It was good to know that Mr Lobo, like Mr Chauhan, benefited by living in the UK.
How, however, the two writers have bought into the values of British society obviously differs.
In spite of his success, Mr Chauhan remains concerned that the values of equal opportunity for all citizens other than himself, whatever their ethnicity, origin, or status are, is not obfuscated by the Report of the Commission on Race and Ethnic Disparities.
Mr Lobo, by contrast, prefers to regard his own individual success as proof of the authenticity of its findings – rather resonant, it seems to me, of an ‘I’m all right, Jack’ attitude.
What he was oblivious to, however, is that the end of his own letter undermines his own argument by focusing on Diane Abbott MP, herself black – and, as reported by Amnesty International, the recipient of half the abusive tweets of all of the tweets received by Members of Parliament.

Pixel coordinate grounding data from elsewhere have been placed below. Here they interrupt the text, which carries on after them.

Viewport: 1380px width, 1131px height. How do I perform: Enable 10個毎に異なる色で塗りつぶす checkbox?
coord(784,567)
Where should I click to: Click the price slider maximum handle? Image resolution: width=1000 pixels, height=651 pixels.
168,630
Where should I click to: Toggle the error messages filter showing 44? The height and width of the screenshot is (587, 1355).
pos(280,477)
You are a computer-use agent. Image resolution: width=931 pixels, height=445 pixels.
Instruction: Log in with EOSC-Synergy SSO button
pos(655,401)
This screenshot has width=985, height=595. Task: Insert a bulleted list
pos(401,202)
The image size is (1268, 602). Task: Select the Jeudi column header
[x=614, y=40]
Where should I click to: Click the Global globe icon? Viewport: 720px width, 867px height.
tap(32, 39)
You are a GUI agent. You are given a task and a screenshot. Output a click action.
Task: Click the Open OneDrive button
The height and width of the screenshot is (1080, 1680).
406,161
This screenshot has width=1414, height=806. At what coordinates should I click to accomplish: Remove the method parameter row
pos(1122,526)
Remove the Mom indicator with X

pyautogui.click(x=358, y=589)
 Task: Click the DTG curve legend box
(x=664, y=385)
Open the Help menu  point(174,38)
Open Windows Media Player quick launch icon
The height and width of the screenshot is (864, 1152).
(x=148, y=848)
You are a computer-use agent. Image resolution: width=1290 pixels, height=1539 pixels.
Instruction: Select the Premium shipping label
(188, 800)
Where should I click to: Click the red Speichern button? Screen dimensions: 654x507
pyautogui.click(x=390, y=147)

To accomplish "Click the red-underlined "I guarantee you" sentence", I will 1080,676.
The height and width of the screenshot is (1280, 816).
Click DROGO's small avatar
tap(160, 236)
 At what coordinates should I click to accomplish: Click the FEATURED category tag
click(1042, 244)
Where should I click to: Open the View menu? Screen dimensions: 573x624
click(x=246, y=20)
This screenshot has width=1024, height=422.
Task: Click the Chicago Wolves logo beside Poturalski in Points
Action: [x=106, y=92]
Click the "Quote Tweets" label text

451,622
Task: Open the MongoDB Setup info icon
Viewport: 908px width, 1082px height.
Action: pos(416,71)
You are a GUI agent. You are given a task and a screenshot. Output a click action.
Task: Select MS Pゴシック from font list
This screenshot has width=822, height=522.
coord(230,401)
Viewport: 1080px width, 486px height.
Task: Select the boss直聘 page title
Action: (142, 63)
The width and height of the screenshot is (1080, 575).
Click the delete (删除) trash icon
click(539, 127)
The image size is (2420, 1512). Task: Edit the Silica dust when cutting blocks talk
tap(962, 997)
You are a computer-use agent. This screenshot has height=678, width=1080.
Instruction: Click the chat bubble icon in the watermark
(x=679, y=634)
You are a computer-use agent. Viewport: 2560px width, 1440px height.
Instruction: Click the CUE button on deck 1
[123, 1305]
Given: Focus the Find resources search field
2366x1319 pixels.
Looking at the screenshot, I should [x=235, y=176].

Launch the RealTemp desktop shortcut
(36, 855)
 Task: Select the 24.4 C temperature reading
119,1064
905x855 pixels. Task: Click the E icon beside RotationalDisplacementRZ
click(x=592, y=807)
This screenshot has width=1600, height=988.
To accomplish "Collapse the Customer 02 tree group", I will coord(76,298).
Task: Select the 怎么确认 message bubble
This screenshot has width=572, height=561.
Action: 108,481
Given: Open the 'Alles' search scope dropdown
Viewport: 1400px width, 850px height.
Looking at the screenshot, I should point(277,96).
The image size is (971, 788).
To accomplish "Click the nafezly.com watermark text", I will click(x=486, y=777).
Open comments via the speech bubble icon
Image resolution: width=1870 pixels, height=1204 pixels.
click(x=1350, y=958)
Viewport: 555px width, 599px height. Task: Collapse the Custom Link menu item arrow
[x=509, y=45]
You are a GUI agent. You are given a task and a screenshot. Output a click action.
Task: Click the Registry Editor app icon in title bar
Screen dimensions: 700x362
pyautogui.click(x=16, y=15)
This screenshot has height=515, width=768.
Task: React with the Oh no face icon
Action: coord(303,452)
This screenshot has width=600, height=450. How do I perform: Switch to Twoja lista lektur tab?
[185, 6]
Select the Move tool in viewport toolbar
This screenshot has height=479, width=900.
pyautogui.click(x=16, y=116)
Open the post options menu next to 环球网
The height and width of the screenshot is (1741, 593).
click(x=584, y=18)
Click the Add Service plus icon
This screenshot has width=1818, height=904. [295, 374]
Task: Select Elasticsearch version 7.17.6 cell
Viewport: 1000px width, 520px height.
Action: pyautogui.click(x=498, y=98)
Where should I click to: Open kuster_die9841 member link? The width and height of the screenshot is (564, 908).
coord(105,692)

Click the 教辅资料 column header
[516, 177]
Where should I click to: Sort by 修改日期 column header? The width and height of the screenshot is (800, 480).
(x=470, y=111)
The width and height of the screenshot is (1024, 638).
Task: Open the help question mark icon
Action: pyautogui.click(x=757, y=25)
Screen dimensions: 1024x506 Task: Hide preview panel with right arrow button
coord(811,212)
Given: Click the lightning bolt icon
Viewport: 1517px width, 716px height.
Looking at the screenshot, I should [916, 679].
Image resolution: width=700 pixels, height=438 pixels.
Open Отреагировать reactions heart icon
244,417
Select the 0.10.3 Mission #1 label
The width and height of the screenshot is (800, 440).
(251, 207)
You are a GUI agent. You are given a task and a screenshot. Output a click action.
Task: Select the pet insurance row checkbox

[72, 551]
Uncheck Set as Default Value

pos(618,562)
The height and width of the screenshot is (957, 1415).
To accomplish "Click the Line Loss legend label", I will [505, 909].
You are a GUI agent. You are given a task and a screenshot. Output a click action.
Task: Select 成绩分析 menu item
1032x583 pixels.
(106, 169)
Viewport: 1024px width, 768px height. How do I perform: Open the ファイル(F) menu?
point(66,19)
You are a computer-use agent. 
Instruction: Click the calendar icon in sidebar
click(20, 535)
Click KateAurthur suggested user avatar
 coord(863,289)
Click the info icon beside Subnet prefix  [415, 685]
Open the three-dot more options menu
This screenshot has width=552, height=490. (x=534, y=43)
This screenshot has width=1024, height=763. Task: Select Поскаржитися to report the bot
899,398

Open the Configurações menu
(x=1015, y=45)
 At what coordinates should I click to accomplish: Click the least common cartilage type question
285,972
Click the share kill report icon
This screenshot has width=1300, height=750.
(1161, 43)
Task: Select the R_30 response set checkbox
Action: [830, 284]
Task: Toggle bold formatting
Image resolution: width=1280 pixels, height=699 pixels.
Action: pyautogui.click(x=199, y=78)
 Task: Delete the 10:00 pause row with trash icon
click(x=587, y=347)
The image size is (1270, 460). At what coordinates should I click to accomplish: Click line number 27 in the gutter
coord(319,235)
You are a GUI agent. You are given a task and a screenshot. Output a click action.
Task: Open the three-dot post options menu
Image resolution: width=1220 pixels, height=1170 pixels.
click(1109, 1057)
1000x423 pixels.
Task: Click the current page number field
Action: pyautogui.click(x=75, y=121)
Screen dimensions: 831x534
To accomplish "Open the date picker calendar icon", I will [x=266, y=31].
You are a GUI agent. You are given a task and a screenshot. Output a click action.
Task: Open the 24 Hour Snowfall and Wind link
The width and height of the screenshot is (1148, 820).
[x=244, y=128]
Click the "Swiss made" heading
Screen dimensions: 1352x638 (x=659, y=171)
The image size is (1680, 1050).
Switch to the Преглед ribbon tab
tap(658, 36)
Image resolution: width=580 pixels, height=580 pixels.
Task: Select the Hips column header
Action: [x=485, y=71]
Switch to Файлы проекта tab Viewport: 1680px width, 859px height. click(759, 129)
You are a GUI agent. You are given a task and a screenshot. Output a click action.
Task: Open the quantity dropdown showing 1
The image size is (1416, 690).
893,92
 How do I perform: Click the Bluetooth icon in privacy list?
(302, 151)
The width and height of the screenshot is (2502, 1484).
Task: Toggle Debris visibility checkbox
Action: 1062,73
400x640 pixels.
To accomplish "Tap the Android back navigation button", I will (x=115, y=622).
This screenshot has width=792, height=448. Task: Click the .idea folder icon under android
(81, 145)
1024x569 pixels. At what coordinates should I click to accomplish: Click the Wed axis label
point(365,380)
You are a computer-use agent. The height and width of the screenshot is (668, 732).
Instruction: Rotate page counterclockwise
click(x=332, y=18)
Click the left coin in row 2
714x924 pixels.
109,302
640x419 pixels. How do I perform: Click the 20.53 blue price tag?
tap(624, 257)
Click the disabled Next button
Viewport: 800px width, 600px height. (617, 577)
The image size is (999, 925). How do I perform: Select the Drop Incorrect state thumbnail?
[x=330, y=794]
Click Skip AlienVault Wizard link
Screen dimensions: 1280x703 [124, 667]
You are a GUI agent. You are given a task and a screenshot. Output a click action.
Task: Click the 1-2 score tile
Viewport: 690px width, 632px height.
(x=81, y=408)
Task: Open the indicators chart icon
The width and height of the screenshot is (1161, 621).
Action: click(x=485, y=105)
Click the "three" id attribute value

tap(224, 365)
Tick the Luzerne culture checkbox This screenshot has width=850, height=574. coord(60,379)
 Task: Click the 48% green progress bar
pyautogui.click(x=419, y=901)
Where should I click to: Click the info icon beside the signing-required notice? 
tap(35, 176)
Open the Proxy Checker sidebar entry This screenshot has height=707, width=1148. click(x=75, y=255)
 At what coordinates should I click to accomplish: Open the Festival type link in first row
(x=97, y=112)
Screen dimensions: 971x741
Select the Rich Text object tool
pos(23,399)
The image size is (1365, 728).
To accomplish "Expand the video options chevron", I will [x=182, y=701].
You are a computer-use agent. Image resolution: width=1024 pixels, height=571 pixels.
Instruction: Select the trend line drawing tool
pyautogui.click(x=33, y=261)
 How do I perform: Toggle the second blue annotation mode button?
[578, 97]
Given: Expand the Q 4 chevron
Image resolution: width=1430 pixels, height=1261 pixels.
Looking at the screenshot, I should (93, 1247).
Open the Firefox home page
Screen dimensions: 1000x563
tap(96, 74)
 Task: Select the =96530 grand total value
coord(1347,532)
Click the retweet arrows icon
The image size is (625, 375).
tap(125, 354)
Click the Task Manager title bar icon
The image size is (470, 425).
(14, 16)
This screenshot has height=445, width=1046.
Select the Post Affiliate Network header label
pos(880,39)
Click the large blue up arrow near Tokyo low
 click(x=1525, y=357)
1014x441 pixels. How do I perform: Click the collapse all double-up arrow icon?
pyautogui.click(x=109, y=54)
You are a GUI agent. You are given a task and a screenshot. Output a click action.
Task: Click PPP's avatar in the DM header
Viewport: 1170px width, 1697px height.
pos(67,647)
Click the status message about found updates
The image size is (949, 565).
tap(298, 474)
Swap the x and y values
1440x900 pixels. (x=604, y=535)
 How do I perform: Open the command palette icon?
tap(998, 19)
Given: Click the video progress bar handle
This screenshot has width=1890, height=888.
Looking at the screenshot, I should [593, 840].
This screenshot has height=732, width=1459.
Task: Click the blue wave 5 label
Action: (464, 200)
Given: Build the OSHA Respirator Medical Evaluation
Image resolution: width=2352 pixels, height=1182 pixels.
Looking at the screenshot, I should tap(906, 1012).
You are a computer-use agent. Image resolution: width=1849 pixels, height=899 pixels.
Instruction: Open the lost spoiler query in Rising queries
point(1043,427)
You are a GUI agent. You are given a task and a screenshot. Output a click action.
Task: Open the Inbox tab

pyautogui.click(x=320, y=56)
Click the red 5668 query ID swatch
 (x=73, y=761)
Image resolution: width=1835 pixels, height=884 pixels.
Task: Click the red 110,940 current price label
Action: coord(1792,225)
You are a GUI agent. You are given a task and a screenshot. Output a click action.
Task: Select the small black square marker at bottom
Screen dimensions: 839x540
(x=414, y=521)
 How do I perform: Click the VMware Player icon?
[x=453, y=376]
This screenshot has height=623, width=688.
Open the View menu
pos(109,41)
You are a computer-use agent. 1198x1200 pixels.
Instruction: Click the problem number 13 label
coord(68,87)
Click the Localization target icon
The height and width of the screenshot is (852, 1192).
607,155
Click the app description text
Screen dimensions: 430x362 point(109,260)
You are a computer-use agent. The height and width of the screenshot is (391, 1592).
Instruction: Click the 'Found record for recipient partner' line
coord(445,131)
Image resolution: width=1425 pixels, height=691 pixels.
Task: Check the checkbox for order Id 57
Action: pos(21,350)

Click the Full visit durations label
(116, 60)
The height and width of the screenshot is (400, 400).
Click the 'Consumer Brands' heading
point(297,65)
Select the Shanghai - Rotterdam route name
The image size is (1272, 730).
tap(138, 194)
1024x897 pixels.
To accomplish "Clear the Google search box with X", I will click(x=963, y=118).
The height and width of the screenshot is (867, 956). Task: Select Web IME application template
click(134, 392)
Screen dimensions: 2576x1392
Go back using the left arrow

My own feelings about the report are largely influenced by the fact that one of the most outspoken critics of it is Lord Simon Woolley, who until July 2020 was himself the chairman of the No. 10 Race Disparity Unit.
Coincidentally or not, this was around the time that the report was actually commissioned, whereupon Dr Tony Sewell (renowned for his opinion that “evidence for institutional racism is somewhat flimsy”) was put in charge.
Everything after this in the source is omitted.